Spread out to the left were work stations.

My mom worked at this factory. Every night from 11:30 p.m to 7:30 a.m. she would take her place at her designated work station. The huge plastic rolls would be processed through the assembler, cut into bags and thrown into the hopper. Mom would take the bags from the hopper, staple them together (using a cardboard holder), and throw them in a box until the box was full. She would then manually seal the box and throw it down a conveyor belt. She would average about 20 boxes an hour. On her feet. Average temperature, 85 degrees. She started doing this when she was approximately 45 years old. She did it for 12 years. Why? So she could send me to private Catholic school. After 12 years, they fired her because she couldn't keep up with the younger workers. No pension, no party, no nothing. She did leave with varicose veins, an enlarged heart, deformed-arthritic hands, and a full head of white hair.

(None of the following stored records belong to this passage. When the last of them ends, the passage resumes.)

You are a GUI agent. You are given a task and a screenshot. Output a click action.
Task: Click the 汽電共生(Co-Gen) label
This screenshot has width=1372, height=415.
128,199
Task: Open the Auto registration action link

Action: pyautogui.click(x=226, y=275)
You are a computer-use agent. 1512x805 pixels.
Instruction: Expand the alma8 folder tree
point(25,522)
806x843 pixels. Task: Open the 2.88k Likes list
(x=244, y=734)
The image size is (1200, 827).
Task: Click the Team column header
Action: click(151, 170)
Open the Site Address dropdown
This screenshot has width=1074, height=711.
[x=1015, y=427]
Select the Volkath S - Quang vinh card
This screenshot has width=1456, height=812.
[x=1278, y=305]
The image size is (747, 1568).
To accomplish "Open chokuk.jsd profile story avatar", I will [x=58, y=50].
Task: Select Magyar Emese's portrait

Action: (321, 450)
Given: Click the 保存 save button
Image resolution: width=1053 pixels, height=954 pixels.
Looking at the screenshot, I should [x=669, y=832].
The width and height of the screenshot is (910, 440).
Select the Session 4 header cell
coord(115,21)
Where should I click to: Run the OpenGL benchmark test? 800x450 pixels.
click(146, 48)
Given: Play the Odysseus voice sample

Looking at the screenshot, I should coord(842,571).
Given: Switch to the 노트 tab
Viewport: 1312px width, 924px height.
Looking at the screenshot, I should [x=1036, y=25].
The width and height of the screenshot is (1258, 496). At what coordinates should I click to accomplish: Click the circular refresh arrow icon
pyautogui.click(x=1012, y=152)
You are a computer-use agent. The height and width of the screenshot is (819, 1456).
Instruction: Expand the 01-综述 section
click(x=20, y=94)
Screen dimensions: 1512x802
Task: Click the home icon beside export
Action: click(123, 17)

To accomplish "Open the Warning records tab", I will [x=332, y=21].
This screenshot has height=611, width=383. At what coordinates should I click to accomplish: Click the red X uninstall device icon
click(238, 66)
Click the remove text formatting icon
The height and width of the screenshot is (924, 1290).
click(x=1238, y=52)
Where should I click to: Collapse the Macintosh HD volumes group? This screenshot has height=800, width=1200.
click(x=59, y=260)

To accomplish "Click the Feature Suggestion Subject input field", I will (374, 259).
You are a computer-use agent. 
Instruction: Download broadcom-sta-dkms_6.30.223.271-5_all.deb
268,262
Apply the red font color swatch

One year during the holidays, Mom took a catalog of Christmas cards to work with her and sold them to her coworkers on my behalf. [Think of it as an an early precursor to Sally Foster.] She sold over 200 orders. "It's for my kid," she'd say. "He's going to be a lawyer one day," she'd smile. "That one is smart." The women would chime not knowing me from Adam. But, they knew what to do. They bought cards, they bought candles, they bought all sorts of shit from each other. Why? Because they knew that if they all pitched in, their kids would get prizes; prizes they would not otherwise get. Those women knew that in that factory they were all the same -- women from Cuba, Nicaragua, El Salvador, Mexico, and yes, even Florida, -- all mothers working feverishly to keep their families fed, clothed and above the water. They worked hard. These were not the ladies who lunched. These were the ladies of the lunch wagon.

I picked a primitive electronic keyboard as my gift from the cards my Mom sold. I learned very quickly that I could mimic a song I had heard simply by pressing the right sequence on the elongated keypad. Although I can't play the piano, I can plunk out almost anything. A gift I treasure to this day.

Thanks Mom. Catholic school was good. College was good. Law School was great. But, perhaps unknowingly, you also gave me the gift of music. Who would have thought that a plastic bag factory could have led to that?